» **Tasks to complete**
**1.** Answer these questions on the board of directors text:
(a) How far ahead of a special meeting must written notice reach each director, unless the bylaws prescribe otherwise?
(b) Who may appoint vice-presidents when the bylaws authorize it?
(c) What does a director's attendance at a meeting constitute?
**2.** Rewrite the board of directors text from "(b) The board" up to and including "of the corporation.", changing "vice-presidents" to "officers".

» **Document**
+ + + + + + +

(a) The board of directors shall have the authority to fix the compensation of directors for services in any capacity unless otherwise provided in the charter or the bylaws.
(b) The board of directors may select or appoint one of their number to be chairman of the board of directors. The chairman of the board of directors or the president may appoint such vice-presidents as he deems necessary and prescribe their terms of office, compensation, and duties when authorized to do so by the bylaws of the corporation.
(c) Unless the bylaws otherwise provide, meetings of the board of directors, whether regular or special, may be held within or without this state. The time and place for holding meetings of the board of directors may be fixed by or under the bylaws, or, if not so fixed, by the board.
(d) Regular meetings of the board of directors may be held with or without notice, as may be prescribed in the bylaws. Special meetings of the board of directors shall be held upon such notice as is prescribed in the bylaws. Unless otherwise prescribed in the bylaws, written notice of the time and place of special meetings of the board of directors shall be given to each director either by personal delivery or by mail, telegram, cablegram, or radiogram at least two days before the meeting.
(e) Notice of a meeting of the board of directors need not be given to any director who signs a waiver of notice either before, during, or after a meeting. Attendance of a director at a meeting shall constitute a waiver of notice of such meeting and a waiver of all objections to the place of the meeting, the time of the meeting, and the manner in which it was called or convened, provided that a director may state at the beginning of the meeting any such objection to the transaction of business.
(f) Neither the business to be transacted at nor the purpose of any regular or special meeting of the board of directors need be specified in the notice or waiver of notice of such meeting, unless required by the bylaws.

+ + + + + + +

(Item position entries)
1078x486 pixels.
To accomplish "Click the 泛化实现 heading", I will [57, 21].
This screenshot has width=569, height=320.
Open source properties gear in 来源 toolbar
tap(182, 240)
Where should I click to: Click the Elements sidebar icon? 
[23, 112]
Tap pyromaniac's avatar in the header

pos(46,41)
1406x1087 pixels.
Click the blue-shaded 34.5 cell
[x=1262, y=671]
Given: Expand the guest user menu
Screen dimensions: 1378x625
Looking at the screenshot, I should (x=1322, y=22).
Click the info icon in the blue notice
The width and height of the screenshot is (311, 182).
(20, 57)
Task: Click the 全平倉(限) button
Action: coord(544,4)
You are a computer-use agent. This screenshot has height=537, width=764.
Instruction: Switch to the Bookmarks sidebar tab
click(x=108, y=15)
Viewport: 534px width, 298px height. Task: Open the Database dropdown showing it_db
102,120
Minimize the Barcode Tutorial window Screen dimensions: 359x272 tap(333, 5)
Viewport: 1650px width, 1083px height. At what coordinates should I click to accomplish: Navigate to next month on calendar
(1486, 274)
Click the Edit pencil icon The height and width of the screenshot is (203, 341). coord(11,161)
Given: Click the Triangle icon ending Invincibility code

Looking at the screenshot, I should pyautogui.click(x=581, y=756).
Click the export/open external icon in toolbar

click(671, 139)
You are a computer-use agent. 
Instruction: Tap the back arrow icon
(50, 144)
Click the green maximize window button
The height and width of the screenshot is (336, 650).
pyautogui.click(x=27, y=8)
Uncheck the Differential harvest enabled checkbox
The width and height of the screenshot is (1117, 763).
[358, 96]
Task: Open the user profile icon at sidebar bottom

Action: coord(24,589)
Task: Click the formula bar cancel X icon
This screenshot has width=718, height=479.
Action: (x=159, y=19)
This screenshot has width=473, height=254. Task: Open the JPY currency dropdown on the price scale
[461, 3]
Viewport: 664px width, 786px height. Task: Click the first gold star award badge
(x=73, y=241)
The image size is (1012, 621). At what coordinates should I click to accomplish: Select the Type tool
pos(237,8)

+ + + + + + +

» **Full answers**
**1.**
(a) At least two days before the meeting.
(b) The chairman of the board of directors or the president.
(c) A waiver of notice of that meeting and a waiver of all objections to the place of the meeting, the time of the meeting, and the manner in which it was called or convened.

**2.**
(b) The board of directors may select or appoint one of their number to be chairman of the board of directors. The chairman of the board of directors or the president may appoint such officers as he deems necessary and prescribe their terms of office, compensation, and duties when authorized to do so by the bylaws of the corporation.